Le même processus a été appliqué par les dirigeants communistes chinois aux dénominations protestantes et celles-ci se sont trouvées organisées au sein du Mouvement pour les trois autonomies (autonomie de gouvernement, de finance et d’enseignement – tout ceci pour signifier l’expulsion des missionnaires et rompre tout lien avec l’étranger). Cette politique a été menée par l’entremise du Front uni, qui a la tutelle du Bureau des Affaires religieuses, à tous les protestants de Chine populaire.
Mais le fait le plus notable de ces dernières décennies est que l’explosion numérique des communautés protestantes s’est faite en-dehors de ce schéma. La plupart des bâtiments, des églises et des lieux de rencontres des chrétiens ont été construits sur la base d’initiative locale et sans la reconnaissance ou l’autorisation du gouvernement. Et l’on constate que la plupart des bâtiments et des églises, qui avaient été édifiés dans un style plutôt triomphal avant de subir l’assaut des bulldozers mandatés par les autorités, n’appartenaient au départ qu’à de très modestes communautés de croyants, qui rassemblaient pas plus de quelques dizaines de personnes se réunissant chez l’un ou l’autre, en-dehors de toute supervision officielle.
Par contraste avec la manière de faire des catholiques qui entretiennent plus de liens avec l’institution Eglise, les protestants ont pu se développer sur une base plus souple, plus légère et plus adaptable face aux exigences des autorités locales. En Chine, les communautés protestantes sont apparues et se sont développées à partir de petits groupes de prière, de partage de la Bible, d’études bibliques autour d’une vidéo diffusée dans le cercle domestique ou au bureau. Il n’est pas rare que des entrepreneurs chrétiens organisent dans leurs ateliers et usines des groupes de chrétiens où l’on prie et où l’on étudie la Bible dans l’enceinte même de l’entreprise.

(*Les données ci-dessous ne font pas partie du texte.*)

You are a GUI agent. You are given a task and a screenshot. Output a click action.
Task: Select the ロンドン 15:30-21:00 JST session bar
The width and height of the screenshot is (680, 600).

Dans toutes les provinces de l’Est du pays, des groupes de douze personnes au maximum se réunissent ainsi pour ce que les catholiques appelleraient « une première évangélisation ». Nombreux sont les programmes d’études de la Bible organisés pour une durée de deux heures sur un cycle de trois mois qui existent en Chine aujourd’hui ; souvent, ils s’appuient sur la version chinoise des Parcours Alpha, bien connu en Europe, et forment un réseau aussi dense qu’informel d’introduction au christianisme.
Ces groupes ne tombent pas sous le regard du Bureau des Affaires religieuses. Multipliez le nombre de participants à chacun de ces groupes (une douzaine) par le nombre même de ces groupes (des milliers) et vous obtenez très rapidement des centaines de milliers de croyants. A mesure que ces communautés grandissent – et cela va très vite en Chine –, un besoin se fait rapidement jour : celui d’avoir un lieu pour se réunir et célébrer le culte, à savoir un temple ou une église. C’est là que ces communautés se heurtent au mur formé par le Bureau des Affaires religieuses et par son obsession du contrôle, plus précisément par la peur qui est au cœur de tout le pouvoir chinois, à savoir celle de ne pas contrôler tout groupe, ancien ou émergent, spécialement quand ce groupe est de nature religieuse.